Estou abismado com a agressividade demonstrada por alguns humoristas, no Twitter, sobre o suicídio, ao comentarem sobre a morte de Leila Lopes.
Rafinha Bastos, do CQC, para além de qualquer piada de mau gosto, chegou a afirmar que "suicida tem mais é que se foder".Como seu colega de programa Danilo Gentilli, ao expor uma piada acusada de teor racista meses atrás, o comediante consegue piorar uma piada ruim com comentários posteriores, de defesa, que mais "queimam seu filme" do que "livram sua cara".
Ao dizer que os suicidas tem mais é que se foder, Bastos deixa de apenas guardar mais umas piadas de péssimo gosto em seu currículo para tecer um comentário desrespeitoso, agressivo e intolerante. É claro que logo seus defensores surgem das profundezas, buscando distorcer as circunstâncias ao taxarem os críticos de Bastos de intolerância e "corretismo político"!!
(Aqui, eu poderia acrescentar a hipocrisia presente nesse raciocínio "CQCniano": eles acusam os críticos de serem politicamente corretos, mas se acham no direito de tecer comentários moralistas sobre o comportamento de celebridades e políticos nacionais.Quem, afinal, é hipócrita nessa história?)
Rafinha cai, ainda, no senso comum ao abstrair todas as configurações sociais que levam as pessoas a cometerem suicídios, responsabilizando, de forma simplista, o suicida por sua atitude - além de demonstrar grande raiva com relação a essa "solução final", dada por pessoas desesperadas, mostrando um certo moralismo sobre o valor da vida.
De modo similar, os doentes são progressivamente responsabilizados por suas doenças - como uma vítima do câncer, da Aids ou de um ataque cardíaco, com seus estilos de vida e comportamentos passados vistos como únicos fatores causadores das enfermidades. Indo mais longe, garotas como a da Uniban e milhares de mulheres estupradas, vítimas de violência sexual igualmente injustificável, são vistas como grandes causadoras das desgraças que as assolam - como se, indiretamente, respaldassem as ações de seus agressores pelos seus comportamentos "moralmente questionáveis".

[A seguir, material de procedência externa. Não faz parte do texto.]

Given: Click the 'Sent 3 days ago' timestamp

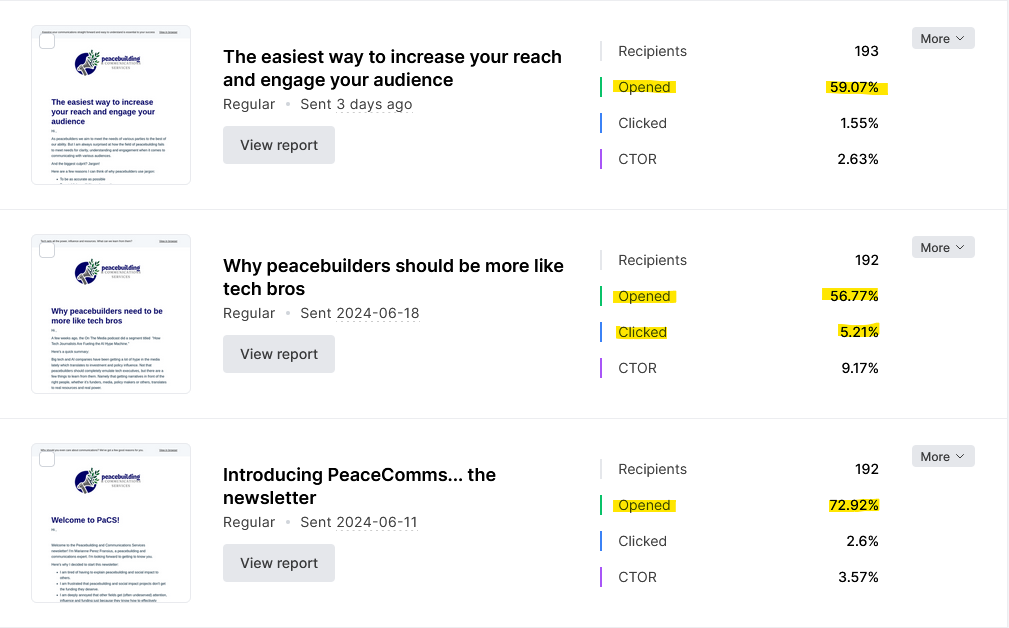Looking at the screenshot, I should coord(356,104).
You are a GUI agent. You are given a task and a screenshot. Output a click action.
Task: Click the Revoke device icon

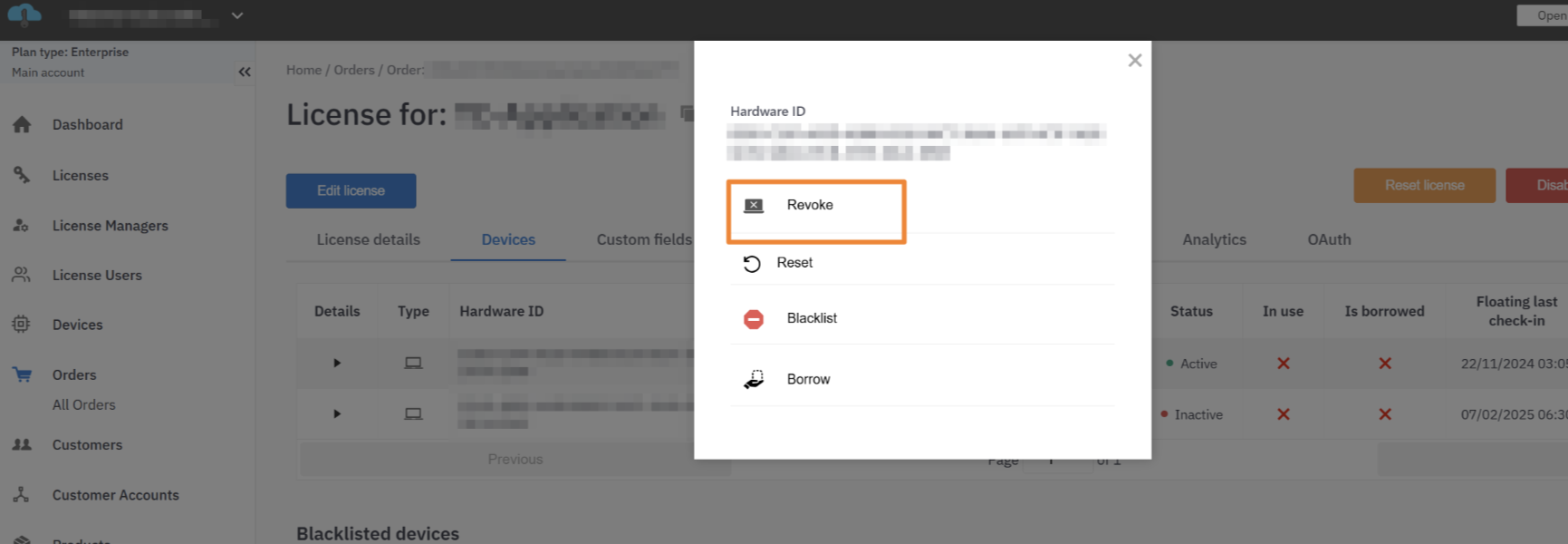pos(754,206)
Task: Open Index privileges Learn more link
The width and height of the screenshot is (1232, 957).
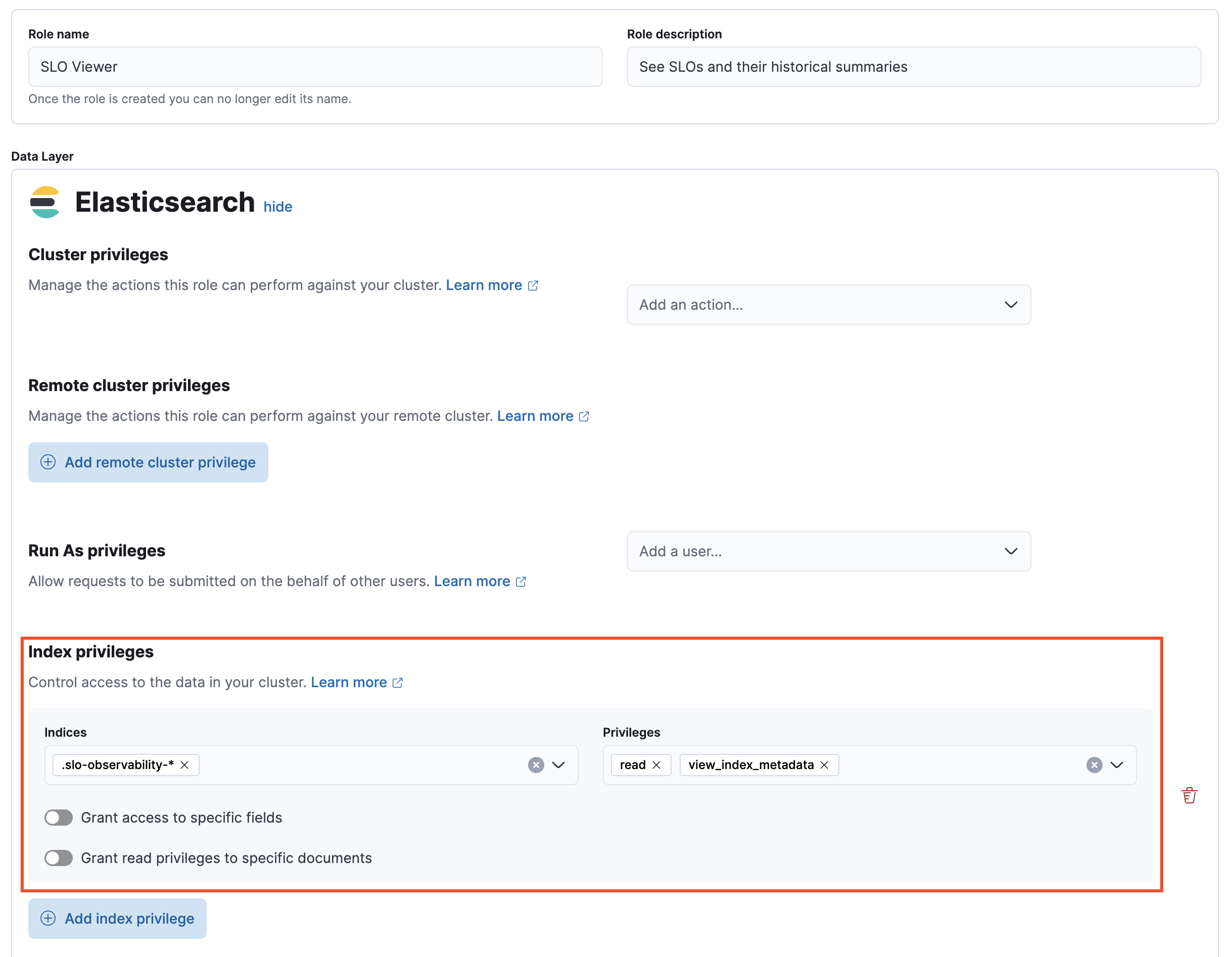Action: (x=349, y=682)
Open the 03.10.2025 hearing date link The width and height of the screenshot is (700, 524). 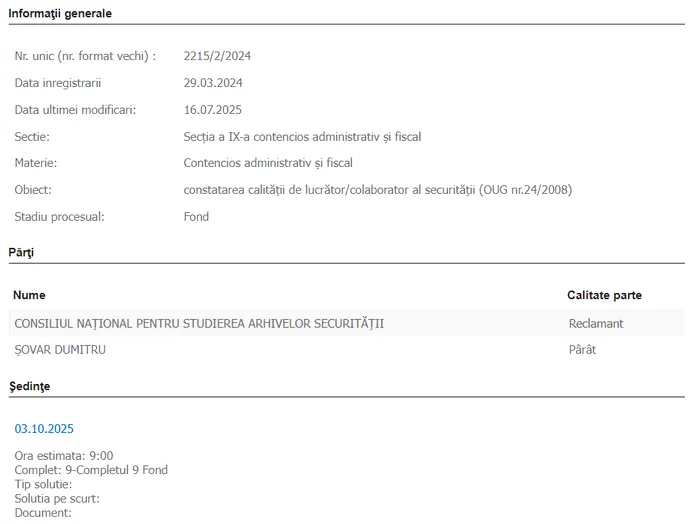(x=44, y=429)
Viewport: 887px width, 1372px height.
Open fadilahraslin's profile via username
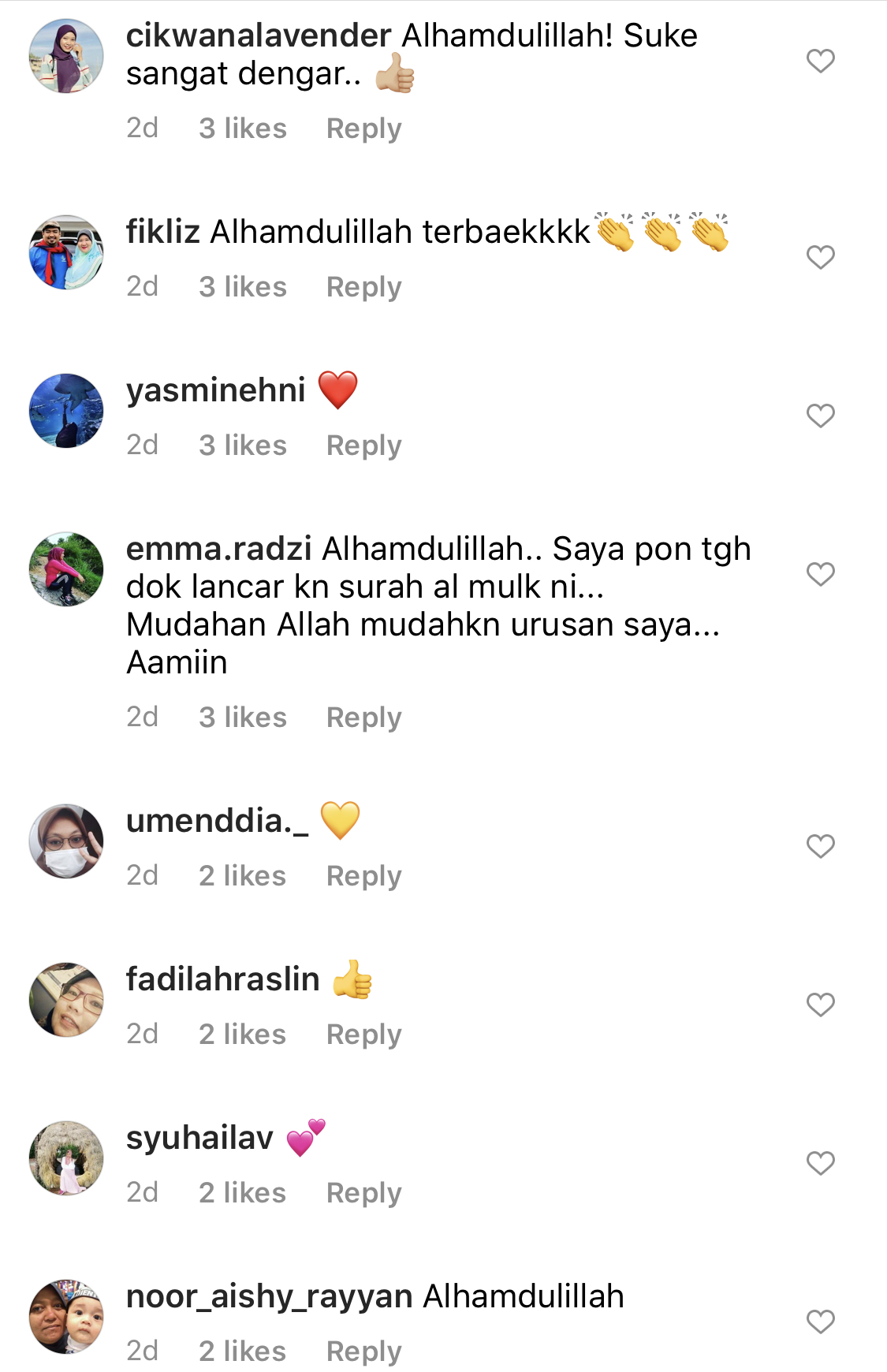coord(223,979)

Como Durkheim, o pai da Sociologia, já demonstrou, os suicídios, para além das motivações subjetivas dos indivíduos, possuem causas sociais. É preciso entender quais são as características circunstanciais da sociedade contemporânea que tornam atraentes às pessoas se absterem de viver, mergulhando na morte. Declarações de figuras públicas nacionais, como Rafinha Bastos, sobre o assunto, apenas escondem a questão nas profundezas de um quarto escuro, isolado dum debate público sobre a sociedade que nos rodeia.
Pedro Mancini
3 comentários:
Pedro, talvez vc, eu e outros, estejamos no País errado. Deve haver um lugar no mundo onde exista menos preconceito. Abraço Forte!
paladino.
Falando em hipocrisia, esse Rafinha (se não estou trocando as bolas), apareceu no programa do João Gordo, Gordo visita, e lá afirmou que anos antes, quando as coisas não estavam uma maravilha pra ele, ele usava drogas e era alcoólatra. Na boa, prefiro me matar ao invés de usar drogas para não viver a realidade!
E falando a verdade, alguém considera CQC, alguma coisa além de um programa humorístico de mau gosto?
Olha, ou acho que eles têm quadros interessantes sim (como o de denúncias, que cobra das autoridades soluções para problemas públicos específicos).
Mas, como tudo nos tempos atuais, eles não escapam da ambigüidade: são inovadores e progressistas em determinados aspectos, mas revelam, em outros, uma faceta arcaica, conservadora e hipócrita (ambigüidade presente, de fato, na cultura típico-ideal da classe média, da qual são grandes herdeiros).